Core Data Structure: LinkedList

Looking Under the Hood of a Data Structure

  • Last week we saw the math for why we can “abstract away from” the details of how a particular language works
  • We want to understand these structures independently of the specifics of their implementation in Python (for now)
  • So, let’s construct our own simplified versions of the basic structures, and use these simplified versions to get a sense for their efficiency
    • (The “true” Python versions may be hyper-optimized but, as we’ll see, there are fundamental constraints on runtime, assuming \(P \neq NP\))

Tuples

Code 
class MyTuple:
  def __init__(self, thing1, thing2):
    self.thing1 = thing1
    self.thing2 = thing2

  def __repr__(self):
    return f"({self.thing1}, {self.thing2})"

  def __str__(self):
    return self.__repr__()

t1 = MyTuple('a','b')
t2 = MyTuple(111, 222)
print(t1)
print(t2)
(a, b)
(111, 222)

Lists

The list itself just points to a root item:

Code 
class MyList:
  def __init__(self):
    self.root = None

  def append(self, new_item):
    if self.root is None:
      self.root = MyListItem(new_item)
    else:
      self.root.append(new_item)

  def __repr__(self):
    return self.root.__repr__()

An item has contents, pointer to next item:

Code 
class MyListItem:
  def __init__(self, content):
    self.content = content
    self.next = None

  def append(self, new_item):
    if self.next is None:
      self.next = MyListItem(new_item)
    else:
      self.next.append(new_item)

  def __repr__(self):
    my_content = self.content
    return my_content if self.next is None else f"{my_content}, {self.next.__repr__()}"
Code 
users = MyList()
users.append('Jeff')
users.append('Alma')
users.append('Bo')
print(users)
Jeff, Alma, Bo

So, How Many “Steps” Are Required…

  • To retrieve the first element in a MyTuple?
  • To retrieve the last element in a MyTuple?
  • To retrieve the first element in a MyList?
  • To retrieve the last element in a MyList?

How Many Steps?

With a MyTuple:

Code 
t1.thing1
'a'

\(\implies\) 1 step

Code 
t1.thing2
'b'

\(\implies\) 1 step

With a MyList:

Code 
print(users.root.content)
Jeff

\(\implies\) 1 step

Code 
current_node = users.root
while current_node.next is not None:
  current_node = current_node.next
print(current_node.content)
Bo

\(\implies\) (3 steps)

…But why 3? How many steps if the list contained 5 elements? \(N\) elements?

Visualizing LinkedLists

Code 
from hw2 import LinkedList, InventoryItem
ll = LinkedList()
item1 = InventoryItem('Mango', 50)
ll.append(item1)
item2 = InventoryItem('Pickle', 60)
ll.append(item2)
item3 = InventoryItem('Artichoke', 55)
ll.append(item3)
item5 = InventoryItem('Banana', 123)
ll.append(item5)
item6 = InventoryItem('Aardvark', 11)
ll.append(item6)
HTML(visualize_ll(ll))

Onwards and Upwards: Fancier Algorithms

LinkedList: Foundation for Most(?) Data Structures!

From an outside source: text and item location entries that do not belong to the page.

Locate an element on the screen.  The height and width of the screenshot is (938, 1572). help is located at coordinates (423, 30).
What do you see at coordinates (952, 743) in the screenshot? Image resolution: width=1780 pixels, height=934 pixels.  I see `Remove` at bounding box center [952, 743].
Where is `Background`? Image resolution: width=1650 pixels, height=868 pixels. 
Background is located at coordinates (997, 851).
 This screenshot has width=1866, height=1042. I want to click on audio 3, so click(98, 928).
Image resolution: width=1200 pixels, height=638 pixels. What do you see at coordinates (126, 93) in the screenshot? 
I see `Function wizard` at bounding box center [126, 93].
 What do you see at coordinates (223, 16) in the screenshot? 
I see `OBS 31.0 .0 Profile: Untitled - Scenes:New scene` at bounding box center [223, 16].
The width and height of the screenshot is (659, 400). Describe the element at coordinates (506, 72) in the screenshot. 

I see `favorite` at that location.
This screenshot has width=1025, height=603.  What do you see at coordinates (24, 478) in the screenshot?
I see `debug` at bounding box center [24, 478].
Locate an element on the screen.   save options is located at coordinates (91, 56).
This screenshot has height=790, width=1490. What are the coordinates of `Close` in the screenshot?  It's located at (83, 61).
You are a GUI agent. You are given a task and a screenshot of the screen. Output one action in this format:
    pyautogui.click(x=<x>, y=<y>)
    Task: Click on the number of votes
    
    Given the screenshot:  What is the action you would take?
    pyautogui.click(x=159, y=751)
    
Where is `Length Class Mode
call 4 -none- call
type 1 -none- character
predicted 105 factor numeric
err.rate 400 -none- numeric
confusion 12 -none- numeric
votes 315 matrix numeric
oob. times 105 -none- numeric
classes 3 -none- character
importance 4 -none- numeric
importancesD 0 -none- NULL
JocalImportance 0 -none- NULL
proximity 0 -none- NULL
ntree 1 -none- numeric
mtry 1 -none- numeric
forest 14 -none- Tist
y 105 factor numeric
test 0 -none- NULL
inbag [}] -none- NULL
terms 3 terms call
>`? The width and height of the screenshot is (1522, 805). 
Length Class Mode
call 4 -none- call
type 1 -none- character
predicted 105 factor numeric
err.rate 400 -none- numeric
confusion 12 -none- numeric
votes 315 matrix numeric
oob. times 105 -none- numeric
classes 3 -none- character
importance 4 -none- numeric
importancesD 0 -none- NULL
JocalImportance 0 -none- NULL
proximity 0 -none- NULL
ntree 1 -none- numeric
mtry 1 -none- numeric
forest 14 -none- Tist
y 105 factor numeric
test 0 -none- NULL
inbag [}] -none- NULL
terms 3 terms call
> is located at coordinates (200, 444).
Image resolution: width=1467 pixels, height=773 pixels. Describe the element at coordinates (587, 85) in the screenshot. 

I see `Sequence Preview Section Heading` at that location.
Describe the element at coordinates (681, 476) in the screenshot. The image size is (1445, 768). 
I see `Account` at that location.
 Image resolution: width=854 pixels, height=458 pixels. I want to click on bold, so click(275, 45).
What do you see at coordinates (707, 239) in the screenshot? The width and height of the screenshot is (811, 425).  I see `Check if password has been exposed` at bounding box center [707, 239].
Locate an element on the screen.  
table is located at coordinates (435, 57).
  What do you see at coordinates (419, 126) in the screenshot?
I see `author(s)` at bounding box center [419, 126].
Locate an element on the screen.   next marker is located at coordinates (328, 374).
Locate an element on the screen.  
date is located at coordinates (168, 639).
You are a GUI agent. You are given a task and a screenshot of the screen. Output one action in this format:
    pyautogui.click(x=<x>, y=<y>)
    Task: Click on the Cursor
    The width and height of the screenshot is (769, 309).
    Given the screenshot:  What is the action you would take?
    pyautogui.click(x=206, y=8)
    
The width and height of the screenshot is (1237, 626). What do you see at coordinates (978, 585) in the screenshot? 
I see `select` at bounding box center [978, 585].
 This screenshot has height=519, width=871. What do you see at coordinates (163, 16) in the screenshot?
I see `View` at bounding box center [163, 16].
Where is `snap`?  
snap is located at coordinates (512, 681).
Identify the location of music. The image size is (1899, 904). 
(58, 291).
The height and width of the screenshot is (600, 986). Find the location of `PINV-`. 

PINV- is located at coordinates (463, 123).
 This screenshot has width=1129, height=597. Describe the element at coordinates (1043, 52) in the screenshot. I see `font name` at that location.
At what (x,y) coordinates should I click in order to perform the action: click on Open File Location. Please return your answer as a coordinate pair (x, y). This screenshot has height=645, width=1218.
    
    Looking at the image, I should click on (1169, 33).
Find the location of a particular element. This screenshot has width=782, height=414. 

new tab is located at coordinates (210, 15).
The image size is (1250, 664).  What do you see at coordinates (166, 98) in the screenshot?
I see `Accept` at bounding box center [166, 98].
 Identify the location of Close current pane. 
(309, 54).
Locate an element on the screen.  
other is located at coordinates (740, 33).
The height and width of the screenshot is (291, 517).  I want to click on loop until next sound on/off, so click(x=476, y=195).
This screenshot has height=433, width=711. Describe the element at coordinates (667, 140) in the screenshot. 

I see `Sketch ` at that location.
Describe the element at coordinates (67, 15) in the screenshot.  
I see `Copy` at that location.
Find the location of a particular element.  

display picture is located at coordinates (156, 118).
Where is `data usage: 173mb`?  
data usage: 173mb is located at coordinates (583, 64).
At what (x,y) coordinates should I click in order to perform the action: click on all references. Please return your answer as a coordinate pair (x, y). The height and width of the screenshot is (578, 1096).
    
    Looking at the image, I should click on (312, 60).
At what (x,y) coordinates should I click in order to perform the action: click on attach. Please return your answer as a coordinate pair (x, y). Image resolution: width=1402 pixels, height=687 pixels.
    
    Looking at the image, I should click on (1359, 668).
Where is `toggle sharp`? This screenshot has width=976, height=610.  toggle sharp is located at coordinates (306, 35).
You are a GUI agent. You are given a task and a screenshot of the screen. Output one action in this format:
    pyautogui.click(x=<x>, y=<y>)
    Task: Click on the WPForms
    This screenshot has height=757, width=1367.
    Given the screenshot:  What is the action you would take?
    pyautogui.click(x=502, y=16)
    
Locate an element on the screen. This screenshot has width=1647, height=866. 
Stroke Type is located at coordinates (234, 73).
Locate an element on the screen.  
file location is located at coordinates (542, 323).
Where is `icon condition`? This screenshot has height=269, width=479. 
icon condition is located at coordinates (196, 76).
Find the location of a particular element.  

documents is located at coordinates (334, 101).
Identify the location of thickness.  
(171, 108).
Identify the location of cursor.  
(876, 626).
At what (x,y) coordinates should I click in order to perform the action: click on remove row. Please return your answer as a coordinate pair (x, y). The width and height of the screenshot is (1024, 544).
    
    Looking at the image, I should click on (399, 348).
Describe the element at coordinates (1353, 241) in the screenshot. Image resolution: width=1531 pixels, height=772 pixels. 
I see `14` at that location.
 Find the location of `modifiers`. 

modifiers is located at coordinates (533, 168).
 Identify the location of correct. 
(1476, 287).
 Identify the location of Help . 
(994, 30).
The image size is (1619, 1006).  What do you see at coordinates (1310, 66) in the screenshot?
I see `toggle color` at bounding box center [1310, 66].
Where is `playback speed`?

class LinkedList(BaseModel):
  root: LinkedListNode | None
class LinkedListNode(BaseModel):
  content: object
  next: LinkedListNode | None

class BinaryTree(BaseModel):
  root: BinaryTreeNode | None
class BinaryTreeNode(BaseModel):
  content: object
  left: BinaryTreeNode | None
  right: BinaryTreeNode | None

class QuadTree(BaseModel):
  root: QuadTreeNode | None
class QuadTreeNode:
  content: object
  nw: QuadTreeNode | None
  ne: QuadTreeNode | None
  sw: QuadTreeNode | None
  se: QuadTreeNode | None

Visualizing BinarySearchTree

Code 
from hw2 import BinarySearchTree
bst = BinarySearchTree()
item1 = InventoryItem('Mango', 50)
bst.add(item1)
item2 = InventoryItem('Pickle', 60)
bst.add(item2)
item3 = InventoryItem('Artichoke', 55)
bst.add(item3)
item5 = InventoryItem('Banana', 123)
bst.add(item5)
item6 = InventoryItem('Aardvark', 11)
bst.add(item6)
HTML(visualize(bst))

So Then… Why Is This a Whole Class?

  • The core structures are identical, but we can optimize different goals (efficient insertion, sorting, retrieval, deletion, …) by changing the invariants maintained by the algorithms internal to our structure
  • Crucial Insertion-Sort invariant: \(\textsf{Sorted}(1,i)\) true when we move to entry \(i + 1\) (key)
  • Crucial HW2(!) invariant: \(\textsf{Up-To-Date-Favorite}(1,i-1)\) true when entry \(i + 1\) (next result in dataset) arrives
  • \(\implies\) Efficiency of obtaining favorite style guaranteed to be constant-time, \(\overline{O}(1)\)!
  • Otherwise, would be \(\overline{O}(n) > \overline{O}(1)\) (linear approach) or at best \(\overline{O}(\log_2(n)) > \overline{O}(1)\) (divide-and-conquer)

Hash Tables

  • (Spoiler alert, so you know I’m not lying to you: this is a LinkedList with some additional structure!)
  • You just got hired as a cashier (Safeway cashiering alum myself 🫡)
  • The scanner is broken (spoiler #2: the scanner uses a hash table), so you start writing down items along with their prices, one-by-one, as items come in…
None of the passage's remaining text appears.